# Wounded fish.



## Superfly724 (Sep 16, 2007)

There's one dominant fish in my Peacock Aquarium. He's the prettiest, has the longest flowing fins, and displayed his dominance over the tank for a rather long time. He's made his den under a large cave, (the largest in the tank) and has guarded it well for a long while. 

Just recently, I noticed one of the Synodontis, the smaller of the two, was in his cave with him. It sat there with him for a few days and I thought nothing of it. Today I found him at the water line with a heavy breathing rate, and he was hiding from the other, smaller, fish. One of his sides has long scratches down it and the eye on that side is clowded. There are also tiny air bubbles clinging to his side and fins. My first guess is that he's been stung by the Synodontis, because it's still down in his cave a lot, along with the other fish that are now getting a chance to explore it.

My main concern is, will he live? He's my prized fish. A very beautiful specimen. I'd hate to lose him like that. He's not eating well. In fact, he pretty much refuses to eat at all. I tried putting Melafix in there, but that didn't really react well with my aquarium so I don't think I'll be using that anymore.

Any help in this situation would be most appreciated.


----------



## emc7 (Jul 23, 2005)

I usually put injured fish in a small tank alone with a sponge filter. Sometimes all they need is clean water and to not be picked by other fish (fish alway pick on injured fish). I medicate according to what i see. White stuff on wounds, get anti-fungal, etc. You might want to treat for cloudy eye. I'd guess an infection that started with an injury. Don't panic if he won't eat right away, they can go many weeks without food. Offer something every few days and siphon out the uneaten portion.
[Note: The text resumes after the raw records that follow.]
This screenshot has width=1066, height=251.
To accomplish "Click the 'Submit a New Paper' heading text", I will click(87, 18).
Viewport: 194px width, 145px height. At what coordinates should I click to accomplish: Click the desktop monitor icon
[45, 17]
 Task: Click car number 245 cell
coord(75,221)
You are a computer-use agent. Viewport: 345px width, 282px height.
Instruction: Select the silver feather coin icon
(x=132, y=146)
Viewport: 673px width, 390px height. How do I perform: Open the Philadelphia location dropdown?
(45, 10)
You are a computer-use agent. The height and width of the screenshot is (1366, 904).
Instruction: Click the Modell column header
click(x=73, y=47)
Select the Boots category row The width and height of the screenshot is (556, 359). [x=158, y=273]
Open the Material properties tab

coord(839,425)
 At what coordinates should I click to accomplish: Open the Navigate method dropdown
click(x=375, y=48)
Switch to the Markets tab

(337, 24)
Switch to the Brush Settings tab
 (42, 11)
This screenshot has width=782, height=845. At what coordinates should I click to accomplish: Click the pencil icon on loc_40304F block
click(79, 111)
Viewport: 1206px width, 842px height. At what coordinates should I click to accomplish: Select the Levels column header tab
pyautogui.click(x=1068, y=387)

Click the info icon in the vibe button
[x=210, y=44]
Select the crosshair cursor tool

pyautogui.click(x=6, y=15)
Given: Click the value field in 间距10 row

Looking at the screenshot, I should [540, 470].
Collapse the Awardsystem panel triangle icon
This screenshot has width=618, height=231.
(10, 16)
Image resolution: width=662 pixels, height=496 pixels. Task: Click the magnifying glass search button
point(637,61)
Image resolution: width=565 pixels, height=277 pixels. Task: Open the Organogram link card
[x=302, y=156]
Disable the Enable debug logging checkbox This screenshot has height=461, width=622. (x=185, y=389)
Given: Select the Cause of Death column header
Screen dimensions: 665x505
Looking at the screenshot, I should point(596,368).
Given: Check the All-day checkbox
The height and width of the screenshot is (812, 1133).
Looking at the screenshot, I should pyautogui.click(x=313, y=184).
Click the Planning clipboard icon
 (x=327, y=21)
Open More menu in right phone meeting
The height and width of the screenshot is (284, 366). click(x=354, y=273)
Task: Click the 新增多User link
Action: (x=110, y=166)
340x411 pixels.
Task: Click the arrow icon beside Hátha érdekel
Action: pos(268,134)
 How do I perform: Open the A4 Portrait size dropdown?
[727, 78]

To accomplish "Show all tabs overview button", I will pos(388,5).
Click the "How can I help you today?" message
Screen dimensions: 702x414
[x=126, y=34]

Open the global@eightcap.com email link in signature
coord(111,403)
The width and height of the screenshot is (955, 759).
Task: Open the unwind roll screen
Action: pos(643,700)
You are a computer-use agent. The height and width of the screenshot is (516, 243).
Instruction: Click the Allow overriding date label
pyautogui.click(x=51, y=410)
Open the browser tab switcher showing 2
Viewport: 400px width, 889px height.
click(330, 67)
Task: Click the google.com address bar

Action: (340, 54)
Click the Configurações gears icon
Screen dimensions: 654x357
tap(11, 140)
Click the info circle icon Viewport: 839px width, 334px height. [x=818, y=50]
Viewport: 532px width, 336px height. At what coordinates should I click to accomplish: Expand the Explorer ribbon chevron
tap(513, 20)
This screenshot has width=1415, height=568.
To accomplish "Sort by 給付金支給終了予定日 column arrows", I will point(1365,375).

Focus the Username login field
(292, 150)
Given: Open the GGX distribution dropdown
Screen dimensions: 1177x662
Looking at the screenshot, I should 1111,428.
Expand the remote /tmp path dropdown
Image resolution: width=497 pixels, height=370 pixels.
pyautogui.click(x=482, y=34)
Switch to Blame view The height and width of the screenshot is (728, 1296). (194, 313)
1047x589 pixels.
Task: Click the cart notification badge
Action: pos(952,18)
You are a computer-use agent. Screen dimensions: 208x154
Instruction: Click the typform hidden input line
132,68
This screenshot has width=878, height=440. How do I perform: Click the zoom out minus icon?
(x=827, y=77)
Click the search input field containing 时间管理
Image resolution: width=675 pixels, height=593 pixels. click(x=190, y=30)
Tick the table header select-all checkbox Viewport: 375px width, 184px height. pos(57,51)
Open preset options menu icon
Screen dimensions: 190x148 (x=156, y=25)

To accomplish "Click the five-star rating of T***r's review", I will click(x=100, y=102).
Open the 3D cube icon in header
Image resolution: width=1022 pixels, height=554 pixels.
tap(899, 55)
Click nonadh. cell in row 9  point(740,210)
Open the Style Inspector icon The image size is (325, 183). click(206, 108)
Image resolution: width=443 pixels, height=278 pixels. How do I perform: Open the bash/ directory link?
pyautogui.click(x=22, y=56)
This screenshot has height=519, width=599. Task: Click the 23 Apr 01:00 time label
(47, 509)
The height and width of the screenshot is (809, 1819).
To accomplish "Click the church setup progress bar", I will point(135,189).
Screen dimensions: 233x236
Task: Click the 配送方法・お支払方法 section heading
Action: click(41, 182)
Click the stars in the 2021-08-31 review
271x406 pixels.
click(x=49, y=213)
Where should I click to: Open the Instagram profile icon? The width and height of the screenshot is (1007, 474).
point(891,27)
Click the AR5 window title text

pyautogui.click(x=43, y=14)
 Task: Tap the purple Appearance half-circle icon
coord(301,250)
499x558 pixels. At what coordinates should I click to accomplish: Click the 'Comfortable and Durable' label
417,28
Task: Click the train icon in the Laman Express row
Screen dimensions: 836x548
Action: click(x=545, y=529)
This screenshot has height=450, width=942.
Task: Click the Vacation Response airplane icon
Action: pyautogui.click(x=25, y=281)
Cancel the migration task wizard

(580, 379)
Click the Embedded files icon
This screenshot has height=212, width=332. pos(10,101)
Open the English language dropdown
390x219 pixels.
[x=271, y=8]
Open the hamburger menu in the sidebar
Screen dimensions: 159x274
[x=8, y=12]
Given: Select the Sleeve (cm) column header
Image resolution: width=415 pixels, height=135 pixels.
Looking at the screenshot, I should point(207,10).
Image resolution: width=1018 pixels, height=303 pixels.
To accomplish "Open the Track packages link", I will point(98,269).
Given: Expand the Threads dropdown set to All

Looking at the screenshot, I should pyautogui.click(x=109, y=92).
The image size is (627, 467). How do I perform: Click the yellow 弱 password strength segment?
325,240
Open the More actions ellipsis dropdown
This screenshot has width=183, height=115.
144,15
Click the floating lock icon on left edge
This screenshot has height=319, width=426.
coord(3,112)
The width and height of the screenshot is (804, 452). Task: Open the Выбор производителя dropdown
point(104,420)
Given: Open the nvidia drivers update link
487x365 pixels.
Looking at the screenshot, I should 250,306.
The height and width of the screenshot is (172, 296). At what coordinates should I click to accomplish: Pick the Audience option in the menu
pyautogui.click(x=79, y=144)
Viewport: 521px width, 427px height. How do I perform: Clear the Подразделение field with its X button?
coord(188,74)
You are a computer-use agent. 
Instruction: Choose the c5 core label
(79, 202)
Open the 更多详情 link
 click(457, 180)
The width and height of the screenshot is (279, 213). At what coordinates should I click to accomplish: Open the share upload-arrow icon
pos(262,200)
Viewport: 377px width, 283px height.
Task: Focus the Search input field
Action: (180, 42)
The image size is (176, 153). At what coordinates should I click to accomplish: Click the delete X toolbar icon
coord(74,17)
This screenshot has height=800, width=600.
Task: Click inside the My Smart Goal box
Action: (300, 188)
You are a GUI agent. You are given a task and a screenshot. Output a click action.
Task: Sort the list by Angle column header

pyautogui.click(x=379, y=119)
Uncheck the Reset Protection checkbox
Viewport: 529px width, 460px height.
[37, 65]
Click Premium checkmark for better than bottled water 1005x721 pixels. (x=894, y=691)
Synodontis are from the same lake, but IME, cichlid keepers tend to use plecos, instead.


----------



## Guest (Jan 13, 2010)

I would be careful reintroducing him, I took my flowerhorn out of my 150 for a day, the oscar took over because he was now in the tank alone, when I put the flowerhorn back in the oscar attacked it over territorial issues.


----------



## Blue Cray (Oct 19, 2007)

SALT SALT SALT! Datnoids do this all the time, they dart around the tank and run into stuff. They scratch eyes, which cloud, and scales get torn off. The cure is as simple as adding salt.


----------



## Superfly724 (Sep 16, 2007)

Blue Cray said:


> SALT SALT SALT! Datnoids do this all the time, they dart around the tank and run into stuff. They scratch eyes, which cloud, and scales get torn off. The cure is as simple as adding salt.


That makes perfect sense. He's always darting around really fast, scaring people out of his cave, which has a slightly jagged entrance. So just adding aquarium/cichlid salts will do the trick?

By the way, he's doing better. His eye has unclowded and he's started eating and swimming around the tank. He also reclaimed his territory. His fins are really shredded, and look bad right now, but I'm assuming those will grow back like normal?


----------



## emc7 (Jul 23, 2005)

Fins grow back as long as they don't get infected and only the clear part was damaged. Sometimes a fish will get chewed all the down to the fleshy base, and the fin won't come back. But if its that bad, the fish often dies. If you see white fuzz or red lines or other nastiness that not just shreds of fins, isolate the fish and treat.


----------



## Blue Cray (Oct 19, 2007)

Yeah with shredded fins melafix will keep it healthy and fungus free aand the salt with help it grow back. I use nutrafin salt in small boxes usually cost $3 or so.


----------